‘Breakfast’ literally means to ‘break the fast’ that occurs overnight. After approximately 12 hours without fuel, it’s easy to see why breakfast is considered the most important meal of the day. As the first source of energy that your body receives, your breakfast should provide the essential nutrients and fluids needed to kickstart the day. Skipping this most important of meals means your body doesn’t have what it needs to perform basic functions, causing blood sugar levels to drop and you to feel hungry sooner, which means you’re more likely to reach for unhealthy foods later on.
But it’s not just about whether you eat breakfast or not. What you eat, and how much, is equally as important. A simple carbohydrate-based breakfast such as toast or pastries does not provide the amount of protein you need in each meal, and may actually make you feel more hungry throughout the day. This is a common culprit for unhealthy food choices. The statistics and research findings below help to put this into perspective:
- A protein-rich breakfast has been shown to reduce cravings during the day and help in controlling your appetite1.
- Research shows that skipping breakfast is closely linked with weight gain and overeating later in the day2.
- Eating breakfast was found by scientific researchers to help reduce total daily calorie intake3.

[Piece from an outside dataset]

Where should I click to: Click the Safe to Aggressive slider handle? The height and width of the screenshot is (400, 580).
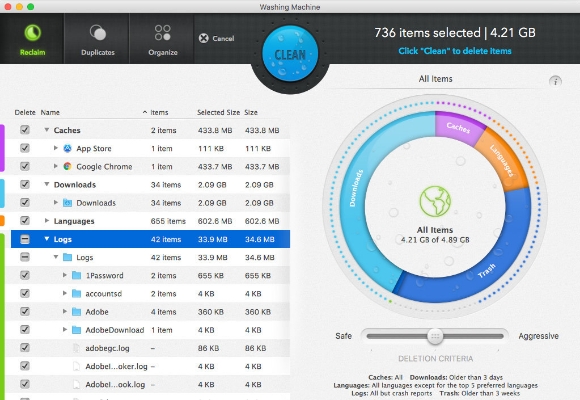(435, 336)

- Results from a clinical study suggested that not eating breakfast is associated with a higher Body Mass Index (BMI)4 and poorer eating behaviours5.
- 61% Europeans miss breakfast more than once a week, according to a recent survey. Of those people, 47% blame a lack of time as their excuse6.

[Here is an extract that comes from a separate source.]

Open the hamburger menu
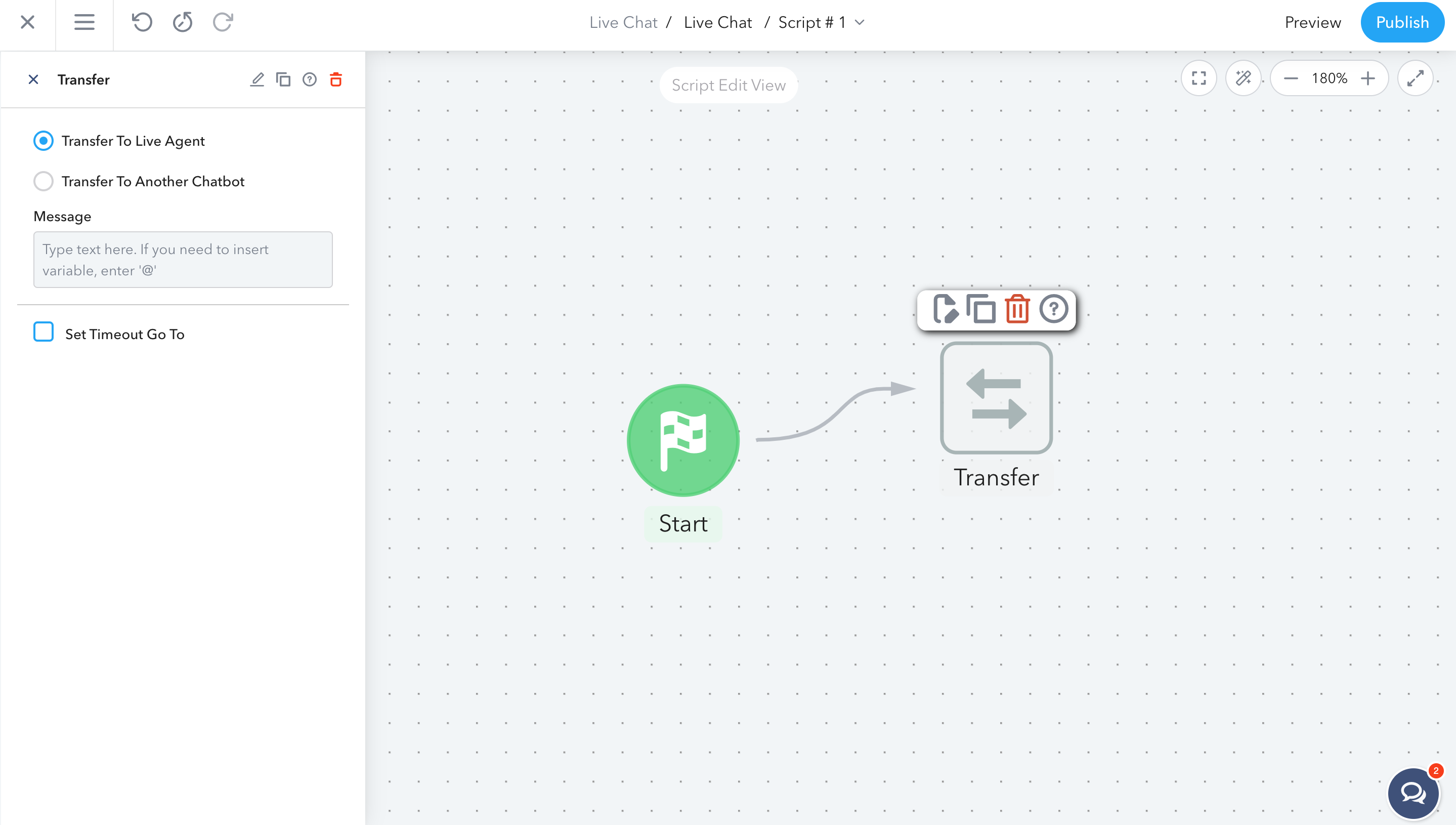The height and width of the screenshot is (825, 1456). [84, 22]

Looking for a breakfast that ticks the boxes for both health and taste? Try the Herbalife Healthy Breakfast – it provides both macro and micronutrients to help you reach your Nutrient Reference Values (NRV) and ensures you start the day well hydrated. Plus, it’s quick and convenient to prepare – so no excuses!

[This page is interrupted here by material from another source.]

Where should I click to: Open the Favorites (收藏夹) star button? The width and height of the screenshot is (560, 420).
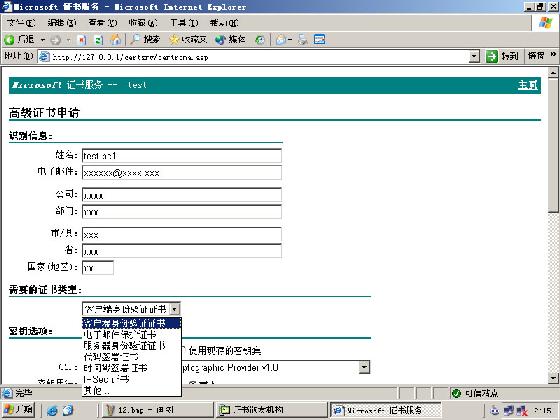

1 Hoertel, A., Matthew, J. W. & Leidy, H. J. (2014) Nutrition Journal: 2014, 13:80.
2 Kobayashi , F., et al. (2014). Obes Res Clin Pract. 2014 May-Jun;8(3).
3 De Castro, J. M. (2004). Journal of Nutrition; January 1, 2004 vol. 134 no. 1 104-11.
4 Keski-Rahkonen, A.et al (2003). European Journal of Clinical Nutrition (2003) 57, 842–853. doi:10.1038/sj.ejcn.1601618
5 O’Neil CE, Nicklas TA, Fulgoni V (2014). J. Academic Nutrition & Diet. 2014 Dec;114(12 Suppl):S27-43.
Goyal R, Julka S. (2014) Indian Journal of Endocrinol Metab. 2014 Sep;18(5):683-7.
6 CEEREAL European breakfast survey (2007). “Breakfast habits in Europe: Trends, Challenges and Priorities” - www.ceereal.eu - facts and figures, March 2007.